— Begin The data —
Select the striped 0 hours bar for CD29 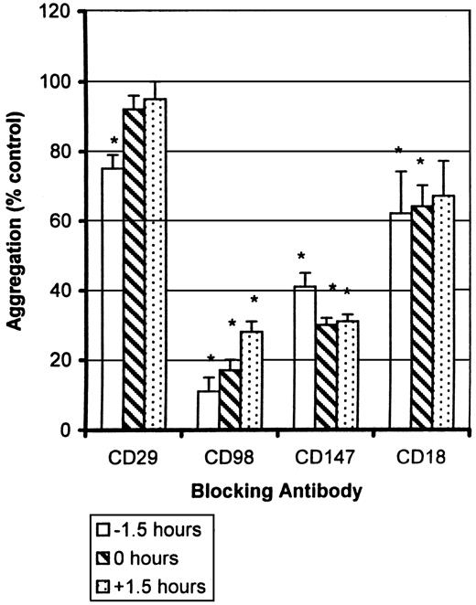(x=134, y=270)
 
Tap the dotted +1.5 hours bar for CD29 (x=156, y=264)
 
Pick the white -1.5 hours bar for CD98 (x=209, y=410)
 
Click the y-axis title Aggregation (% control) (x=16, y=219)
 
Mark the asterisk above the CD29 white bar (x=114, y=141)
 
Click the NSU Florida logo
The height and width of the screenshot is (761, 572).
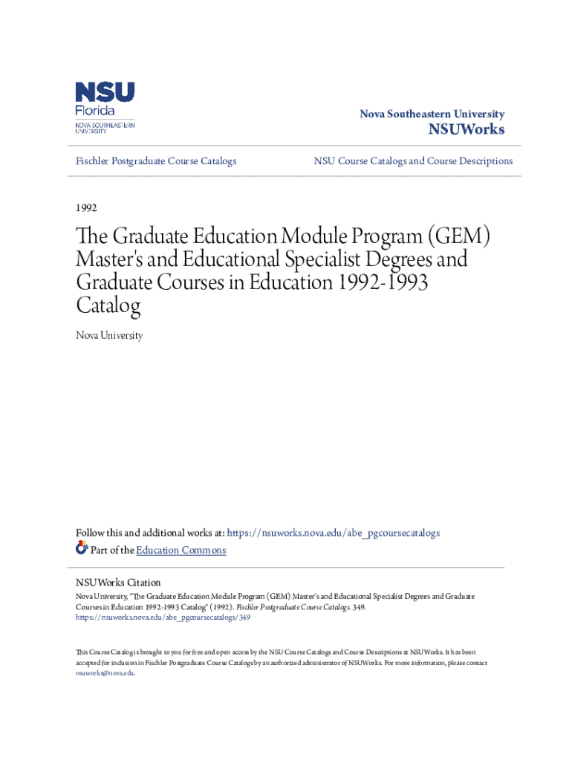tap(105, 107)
— End The data —
— Begin The data —
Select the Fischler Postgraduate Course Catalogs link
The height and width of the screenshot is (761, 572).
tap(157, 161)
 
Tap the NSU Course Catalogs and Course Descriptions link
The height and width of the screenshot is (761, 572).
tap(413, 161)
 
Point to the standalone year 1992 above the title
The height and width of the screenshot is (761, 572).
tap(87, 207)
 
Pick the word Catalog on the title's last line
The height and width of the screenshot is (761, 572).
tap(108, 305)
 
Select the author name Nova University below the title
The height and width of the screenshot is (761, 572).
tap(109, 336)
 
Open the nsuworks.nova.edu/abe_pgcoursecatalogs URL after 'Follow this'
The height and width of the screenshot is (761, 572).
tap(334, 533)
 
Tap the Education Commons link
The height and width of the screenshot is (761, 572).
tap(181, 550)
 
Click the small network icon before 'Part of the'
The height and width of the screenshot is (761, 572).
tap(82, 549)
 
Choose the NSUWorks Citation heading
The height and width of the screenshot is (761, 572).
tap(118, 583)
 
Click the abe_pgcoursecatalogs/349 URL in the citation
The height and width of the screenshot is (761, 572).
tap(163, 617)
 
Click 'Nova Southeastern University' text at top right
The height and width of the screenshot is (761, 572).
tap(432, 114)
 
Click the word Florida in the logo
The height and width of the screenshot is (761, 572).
— End The data —
- Problem statement:
Rewrite the data starting at the line containing "Mark the asterisk" and ending at the line containing "tap(105, 107)", replacing "asterisk" with "star symbol" and changing nothing else. Leave out the pictures.

- Response for this exercise:
Mark the star symbol above the CD29 white bar (x=114, y=141)
 
Click the NSU Florida logo
The height and width of the screenshot is (761, 572).
tap(105, 107)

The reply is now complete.